• [DESCRIPTION OF THE TASK]
From the data below, copy out every line in which the word "computer" occurs.

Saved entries
»»
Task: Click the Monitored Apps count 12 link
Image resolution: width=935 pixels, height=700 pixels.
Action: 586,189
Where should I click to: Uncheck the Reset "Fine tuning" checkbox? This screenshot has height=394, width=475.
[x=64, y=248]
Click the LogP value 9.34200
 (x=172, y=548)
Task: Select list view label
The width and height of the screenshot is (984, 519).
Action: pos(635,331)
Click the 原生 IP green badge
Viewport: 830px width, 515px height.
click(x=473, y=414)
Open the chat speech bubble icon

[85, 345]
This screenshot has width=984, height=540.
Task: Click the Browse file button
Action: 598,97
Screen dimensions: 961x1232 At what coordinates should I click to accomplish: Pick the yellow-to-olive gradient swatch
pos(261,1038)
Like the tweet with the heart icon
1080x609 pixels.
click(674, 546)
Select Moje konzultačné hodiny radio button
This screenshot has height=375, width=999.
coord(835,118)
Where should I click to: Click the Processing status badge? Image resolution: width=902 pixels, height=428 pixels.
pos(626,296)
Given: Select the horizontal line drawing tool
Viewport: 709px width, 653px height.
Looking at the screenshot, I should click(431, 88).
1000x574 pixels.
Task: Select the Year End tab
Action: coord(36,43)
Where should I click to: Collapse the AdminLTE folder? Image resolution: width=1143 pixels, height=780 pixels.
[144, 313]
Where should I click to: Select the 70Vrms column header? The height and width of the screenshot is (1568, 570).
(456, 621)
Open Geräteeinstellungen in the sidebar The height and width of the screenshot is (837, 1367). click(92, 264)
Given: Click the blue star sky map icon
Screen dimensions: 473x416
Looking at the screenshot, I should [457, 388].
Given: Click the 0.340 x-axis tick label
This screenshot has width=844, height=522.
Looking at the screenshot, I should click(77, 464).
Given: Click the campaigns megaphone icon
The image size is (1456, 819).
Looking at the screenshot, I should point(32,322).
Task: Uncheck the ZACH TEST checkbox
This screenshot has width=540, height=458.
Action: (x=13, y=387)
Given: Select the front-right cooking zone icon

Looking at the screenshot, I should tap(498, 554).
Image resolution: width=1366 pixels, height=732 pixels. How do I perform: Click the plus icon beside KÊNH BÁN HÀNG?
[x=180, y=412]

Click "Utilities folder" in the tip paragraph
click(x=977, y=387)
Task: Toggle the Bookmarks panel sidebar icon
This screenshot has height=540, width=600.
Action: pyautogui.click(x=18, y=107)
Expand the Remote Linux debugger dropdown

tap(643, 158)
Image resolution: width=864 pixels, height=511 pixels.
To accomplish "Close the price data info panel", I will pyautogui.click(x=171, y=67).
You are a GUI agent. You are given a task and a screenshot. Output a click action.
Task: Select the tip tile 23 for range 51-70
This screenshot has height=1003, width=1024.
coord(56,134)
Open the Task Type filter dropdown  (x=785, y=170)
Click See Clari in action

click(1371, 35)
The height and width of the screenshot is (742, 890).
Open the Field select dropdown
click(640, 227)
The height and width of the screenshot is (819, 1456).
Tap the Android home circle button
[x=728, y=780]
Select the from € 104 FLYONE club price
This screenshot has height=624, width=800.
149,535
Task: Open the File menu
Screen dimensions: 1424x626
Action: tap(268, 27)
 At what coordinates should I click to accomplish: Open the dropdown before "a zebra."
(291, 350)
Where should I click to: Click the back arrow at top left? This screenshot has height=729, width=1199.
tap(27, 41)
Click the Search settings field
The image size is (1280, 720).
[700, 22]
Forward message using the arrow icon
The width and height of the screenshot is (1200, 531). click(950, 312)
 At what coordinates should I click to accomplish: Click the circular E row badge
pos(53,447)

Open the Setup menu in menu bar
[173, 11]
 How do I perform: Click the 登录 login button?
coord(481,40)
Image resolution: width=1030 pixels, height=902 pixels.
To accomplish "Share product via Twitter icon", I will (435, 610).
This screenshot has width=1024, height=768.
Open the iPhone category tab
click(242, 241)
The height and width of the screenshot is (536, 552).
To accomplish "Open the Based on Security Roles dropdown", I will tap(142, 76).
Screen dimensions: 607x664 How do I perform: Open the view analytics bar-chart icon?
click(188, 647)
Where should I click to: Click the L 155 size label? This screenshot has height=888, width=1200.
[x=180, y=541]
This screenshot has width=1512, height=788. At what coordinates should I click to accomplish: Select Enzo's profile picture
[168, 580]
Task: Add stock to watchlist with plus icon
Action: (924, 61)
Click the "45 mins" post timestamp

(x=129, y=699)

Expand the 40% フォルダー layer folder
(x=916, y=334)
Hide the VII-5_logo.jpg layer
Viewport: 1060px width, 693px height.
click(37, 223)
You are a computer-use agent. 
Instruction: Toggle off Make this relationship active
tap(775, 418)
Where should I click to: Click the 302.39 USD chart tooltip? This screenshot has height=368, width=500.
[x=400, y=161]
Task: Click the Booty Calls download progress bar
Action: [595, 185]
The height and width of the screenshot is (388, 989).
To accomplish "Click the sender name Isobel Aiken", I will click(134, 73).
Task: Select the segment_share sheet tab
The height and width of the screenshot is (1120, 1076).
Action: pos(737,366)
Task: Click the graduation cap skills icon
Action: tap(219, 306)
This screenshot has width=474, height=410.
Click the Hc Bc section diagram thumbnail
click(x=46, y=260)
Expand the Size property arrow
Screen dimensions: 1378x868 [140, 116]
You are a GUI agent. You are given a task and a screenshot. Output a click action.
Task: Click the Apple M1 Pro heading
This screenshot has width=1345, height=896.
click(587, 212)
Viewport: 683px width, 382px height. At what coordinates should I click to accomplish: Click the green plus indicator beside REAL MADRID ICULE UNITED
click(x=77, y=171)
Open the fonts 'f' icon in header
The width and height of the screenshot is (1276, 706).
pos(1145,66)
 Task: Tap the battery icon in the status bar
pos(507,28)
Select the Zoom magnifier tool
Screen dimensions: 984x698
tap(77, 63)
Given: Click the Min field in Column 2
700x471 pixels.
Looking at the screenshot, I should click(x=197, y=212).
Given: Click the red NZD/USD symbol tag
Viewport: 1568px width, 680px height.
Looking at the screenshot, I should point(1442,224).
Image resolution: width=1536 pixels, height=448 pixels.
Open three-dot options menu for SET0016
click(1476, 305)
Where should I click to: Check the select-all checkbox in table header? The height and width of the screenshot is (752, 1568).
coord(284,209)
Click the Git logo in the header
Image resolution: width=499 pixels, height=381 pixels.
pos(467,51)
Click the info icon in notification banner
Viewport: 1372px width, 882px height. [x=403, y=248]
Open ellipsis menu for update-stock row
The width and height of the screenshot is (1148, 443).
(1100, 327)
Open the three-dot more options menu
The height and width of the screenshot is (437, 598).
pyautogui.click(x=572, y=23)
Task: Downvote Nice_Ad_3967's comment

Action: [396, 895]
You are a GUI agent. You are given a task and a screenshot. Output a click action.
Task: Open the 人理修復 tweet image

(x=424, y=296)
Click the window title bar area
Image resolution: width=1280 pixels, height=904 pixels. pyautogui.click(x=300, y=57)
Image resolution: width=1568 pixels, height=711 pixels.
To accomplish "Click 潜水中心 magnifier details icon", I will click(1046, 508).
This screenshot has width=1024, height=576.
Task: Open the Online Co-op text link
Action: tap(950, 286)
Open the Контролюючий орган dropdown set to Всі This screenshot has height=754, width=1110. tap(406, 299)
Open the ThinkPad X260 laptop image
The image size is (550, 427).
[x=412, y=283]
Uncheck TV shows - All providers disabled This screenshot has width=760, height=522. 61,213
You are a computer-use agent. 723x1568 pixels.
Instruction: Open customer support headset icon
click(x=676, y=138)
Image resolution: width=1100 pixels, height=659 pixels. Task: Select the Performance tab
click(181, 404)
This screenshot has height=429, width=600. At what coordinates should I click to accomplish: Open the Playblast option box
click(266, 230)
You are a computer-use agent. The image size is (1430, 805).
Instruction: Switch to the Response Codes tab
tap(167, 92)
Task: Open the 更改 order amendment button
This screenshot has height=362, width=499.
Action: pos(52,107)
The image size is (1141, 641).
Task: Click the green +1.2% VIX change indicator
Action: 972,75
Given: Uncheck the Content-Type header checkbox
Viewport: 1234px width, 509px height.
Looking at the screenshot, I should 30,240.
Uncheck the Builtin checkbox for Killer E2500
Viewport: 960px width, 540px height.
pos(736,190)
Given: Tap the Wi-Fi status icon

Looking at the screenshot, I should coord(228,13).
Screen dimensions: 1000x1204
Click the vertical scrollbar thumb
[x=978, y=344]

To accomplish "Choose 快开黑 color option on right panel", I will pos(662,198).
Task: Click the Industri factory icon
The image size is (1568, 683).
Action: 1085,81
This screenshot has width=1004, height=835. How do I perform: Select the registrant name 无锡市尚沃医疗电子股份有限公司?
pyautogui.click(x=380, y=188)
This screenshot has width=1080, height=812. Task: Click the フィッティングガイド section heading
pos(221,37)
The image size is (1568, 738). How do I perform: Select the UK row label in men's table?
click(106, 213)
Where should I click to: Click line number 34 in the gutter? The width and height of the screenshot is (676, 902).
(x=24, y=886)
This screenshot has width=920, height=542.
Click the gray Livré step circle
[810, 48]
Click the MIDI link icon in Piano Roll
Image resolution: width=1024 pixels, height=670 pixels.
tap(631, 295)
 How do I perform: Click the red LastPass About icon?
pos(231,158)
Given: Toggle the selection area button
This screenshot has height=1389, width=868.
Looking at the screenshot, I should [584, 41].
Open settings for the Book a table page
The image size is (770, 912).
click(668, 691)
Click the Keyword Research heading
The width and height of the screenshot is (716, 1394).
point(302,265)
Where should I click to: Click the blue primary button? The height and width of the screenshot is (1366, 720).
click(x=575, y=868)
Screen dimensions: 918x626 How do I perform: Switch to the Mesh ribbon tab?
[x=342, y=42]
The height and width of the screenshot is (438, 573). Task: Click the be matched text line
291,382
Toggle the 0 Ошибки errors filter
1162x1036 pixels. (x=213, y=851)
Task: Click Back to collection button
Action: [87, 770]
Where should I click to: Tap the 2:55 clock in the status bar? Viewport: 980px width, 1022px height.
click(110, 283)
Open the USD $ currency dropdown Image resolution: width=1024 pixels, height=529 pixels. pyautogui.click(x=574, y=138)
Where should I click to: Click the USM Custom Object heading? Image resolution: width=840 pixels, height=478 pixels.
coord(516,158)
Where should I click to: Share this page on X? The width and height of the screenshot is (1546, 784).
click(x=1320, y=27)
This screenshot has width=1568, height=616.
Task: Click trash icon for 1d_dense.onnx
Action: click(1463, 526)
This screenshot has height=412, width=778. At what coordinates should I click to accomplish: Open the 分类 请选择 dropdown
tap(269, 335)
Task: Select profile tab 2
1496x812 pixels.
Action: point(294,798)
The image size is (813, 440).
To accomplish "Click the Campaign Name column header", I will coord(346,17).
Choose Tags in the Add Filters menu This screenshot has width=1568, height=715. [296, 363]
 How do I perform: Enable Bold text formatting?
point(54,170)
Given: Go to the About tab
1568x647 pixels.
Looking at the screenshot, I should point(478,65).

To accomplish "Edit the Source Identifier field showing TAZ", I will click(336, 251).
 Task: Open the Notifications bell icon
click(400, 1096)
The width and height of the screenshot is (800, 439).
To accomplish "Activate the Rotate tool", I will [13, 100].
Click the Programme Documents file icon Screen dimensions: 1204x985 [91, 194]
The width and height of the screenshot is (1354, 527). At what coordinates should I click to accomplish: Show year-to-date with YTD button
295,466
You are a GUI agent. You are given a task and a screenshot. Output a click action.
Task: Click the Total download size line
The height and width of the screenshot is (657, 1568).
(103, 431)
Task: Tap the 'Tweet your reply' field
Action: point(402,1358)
««
• [EXERCISE SOLUTION]
You are a computer-use agent. 
You are a computer-use agent. 723x1568 pixels.
You are a computer-use agent. The image size is (1430, 805).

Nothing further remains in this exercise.